**Aufgabe:** Gib aus dem Text über das Split-Window der Corvette den Abschnitt wortgetreu wieder, beginnend mit „Wie die Antwort“ und weiter bis einschließlich „ein harter Designkritiker.“.
***** Quelltext
Dieses Heckfenster nimmt allen Beschreibungsversuchen den Atem. Sah der Gordische Knoten nach der Begegnung mit Alexander dem Großen jemals zweigeteilter aus? Gleicht der Steg zwischen den Fensterhälften nicht dem widerborstigen Fellstreifen auf dem Rücken der Ridgebacks, die Afrika einst züchtete, um Löwen zu jagen? Oder ist das "Split-Window" nur eine frühe automobile Ahnung von Jennifer Lopez im String-Tanga von hinten?

Erkennungszeichen der Corvette Sting-Ray: Split-Window

Wie die Antwort auch ausfällt: Mit dem geteilten Heckfenster brannten Bill Mitchell - damals Designchef von General Motors - und seine rechte Hand Larry Shinoda ein unverwechselbares Merkmal in die Geschichte der Autoformen. Wie ein Bugatti Atlantic oder der Flügeltürer erhebt es Anspruch auf ewige Gültigkeit. Doch der Automobilverkauf ist ein harter Designkritiker.

Das geteilte Fenster brachte es nur auf ein Baujahr, dann musste sich Mitchell dem Vernunftsargument von Technik-Chef Zora Arkus-Duntov beugen: Schon das 64er Corvette-Coupé bekam die durchgehende Heckscheibe, weil der Steg von außen zwar dramatisch wirkte, von innen aber die Sicht drastisch verschlechterte. Nicht wenige Kunden der ersten Sting-Ray-Stunde griffen erfreut zur Säge, trennten den Heckfenster-Steg heraus und passten die neue, einteilige Scheibe der Saison 1964 ein. Auch deshalb gibt es heute nur noch weit weniger der 63er Split-Window-Coupés, als es die hohe Produktionszahl von 10.594 Exemplaren vermuten ließe. Dabei war das erste Jahr der C2-Familie ein Meilenstein für General Motors: Weil sich dem Abverkauf der geschlossenen Version noch 10.919 Cabrios beigesellten, kam GM 1963 erstmals auf eine Sportwagen-Produktion von mehr als 20.000 Exemplaren. Der Weg zum Split-Window war dabei keineswegs ein schnurgerade verlaufender Pfad von der angenehmen Kürze eines Drag strips, der ja schon nach einer Viertelmeile am Ende ist.
**********
***** Angezeigte Datensätze
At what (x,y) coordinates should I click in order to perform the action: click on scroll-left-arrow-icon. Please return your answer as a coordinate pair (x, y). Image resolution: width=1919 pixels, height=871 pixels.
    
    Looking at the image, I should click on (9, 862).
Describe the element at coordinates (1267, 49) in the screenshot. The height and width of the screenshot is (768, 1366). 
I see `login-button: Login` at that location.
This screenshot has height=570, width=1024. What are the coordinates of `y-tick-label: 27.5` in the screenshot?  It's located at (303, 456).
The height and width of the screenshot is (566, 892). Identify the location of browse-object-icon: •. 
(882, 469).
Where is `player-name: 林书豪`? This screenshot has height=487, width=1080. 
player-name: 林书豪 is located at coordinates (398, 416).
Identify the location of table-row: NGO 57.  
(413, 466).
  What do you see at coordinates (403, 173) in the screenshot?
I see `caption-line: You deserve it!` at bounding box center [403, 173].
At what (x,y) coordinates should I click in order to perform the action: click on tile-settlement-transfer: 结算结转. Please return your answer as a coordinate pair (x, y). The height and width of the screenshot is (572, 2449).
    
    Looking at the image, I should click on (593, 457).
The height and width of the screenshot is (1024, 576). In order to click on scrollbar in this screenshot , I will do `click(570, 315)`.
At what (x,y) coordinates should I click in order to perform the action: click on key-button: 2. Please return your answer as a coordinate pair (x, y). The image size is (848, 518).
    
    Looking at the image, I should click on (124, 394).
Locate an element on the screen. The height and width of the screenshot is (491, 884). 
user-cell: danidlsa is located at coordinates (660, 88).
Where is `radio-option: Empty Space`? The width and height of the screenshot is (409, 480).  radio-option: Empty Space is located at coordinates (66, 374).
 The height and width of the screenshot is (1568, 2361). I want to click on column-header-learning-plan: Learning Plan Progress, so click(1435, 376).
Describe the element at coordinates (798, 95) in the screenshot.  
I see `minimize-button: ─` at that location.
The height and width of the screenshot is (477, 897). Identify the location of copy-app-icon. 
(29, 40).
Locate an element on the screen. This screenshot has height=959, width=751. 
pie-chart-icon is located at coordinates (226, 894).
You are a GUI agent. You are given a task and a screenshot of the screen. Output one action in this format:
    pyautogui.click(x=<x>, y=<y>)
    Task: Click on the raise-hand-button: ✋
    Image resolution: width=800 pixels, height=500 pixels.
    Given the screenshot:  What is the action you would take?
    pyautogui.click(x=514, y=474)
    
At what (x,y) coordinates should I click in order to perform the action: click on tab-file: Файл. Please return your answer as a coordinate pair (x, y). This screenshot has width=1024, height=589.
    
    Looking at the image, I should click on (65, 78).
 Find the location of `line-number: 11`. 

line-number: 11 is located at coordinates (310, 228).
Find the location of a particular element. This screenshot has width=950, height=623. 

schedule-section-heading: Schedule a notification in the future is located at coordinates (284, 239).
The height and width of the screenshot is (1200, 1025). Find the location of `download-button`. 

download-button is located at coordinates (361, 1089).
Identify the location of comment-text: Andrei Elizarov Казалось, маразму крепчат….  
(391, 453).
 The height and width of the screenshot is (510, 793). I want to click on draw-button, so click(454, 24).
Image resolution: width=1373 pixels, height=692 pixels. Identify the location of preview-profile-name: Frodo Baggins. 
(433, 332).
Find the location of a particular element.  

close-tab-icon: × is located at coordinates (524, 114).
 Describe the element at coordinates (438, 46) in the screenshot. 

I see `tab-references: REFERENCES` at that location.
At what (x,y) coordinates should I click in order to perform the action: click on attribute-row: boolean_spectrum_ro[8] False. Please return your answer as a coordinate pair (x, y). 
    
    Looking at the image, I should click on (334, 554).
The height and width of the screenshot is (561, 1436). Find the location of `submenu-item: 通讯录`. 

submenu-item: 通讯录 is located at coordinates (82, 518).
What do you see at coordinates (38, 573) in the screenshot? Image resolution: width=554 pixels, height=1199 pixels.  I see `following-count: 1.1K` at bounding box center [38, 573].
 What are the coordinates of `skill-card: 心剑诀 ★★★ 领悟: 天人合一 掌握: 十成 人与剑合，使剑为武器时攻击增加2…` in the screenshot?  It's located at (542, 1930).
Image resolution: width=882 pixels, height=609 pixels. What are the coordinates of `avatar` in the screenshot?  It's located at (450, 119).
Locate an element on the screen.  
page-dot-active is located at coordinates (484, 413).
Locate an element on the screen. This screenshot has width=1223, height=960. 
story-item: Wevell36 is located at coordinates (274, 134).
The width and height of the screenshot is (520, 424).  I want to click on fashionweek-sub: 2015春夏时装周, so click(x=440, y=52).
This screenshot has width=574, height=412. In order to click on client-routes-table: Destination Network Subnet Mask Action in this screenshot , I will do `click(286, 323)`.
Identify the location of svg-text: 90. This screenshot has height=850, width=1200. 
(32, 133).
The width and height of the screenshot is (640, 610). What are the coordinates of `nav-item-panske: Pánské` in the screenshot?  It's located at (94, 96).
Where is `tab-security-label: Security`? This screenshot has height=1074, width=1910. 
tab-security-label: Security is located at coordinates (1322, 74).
**********
**Antwortfeld:**
Wie die Antwort auch ausfällt: Mit dem geteilten Heckfenster brannten Bill Mitchell - damals Designchef von General Motors - und seine rechte Hand Larry Shinoda ein unverwechselbares Merkmal in die Geschichte der Autoformen. Wie ein Bugatti Atlantic oder der Flügeltürer erhebt es Anspruch auf ewige Gültigkeit. Doch der Automobilverkauf ist ein harter Designkritiker.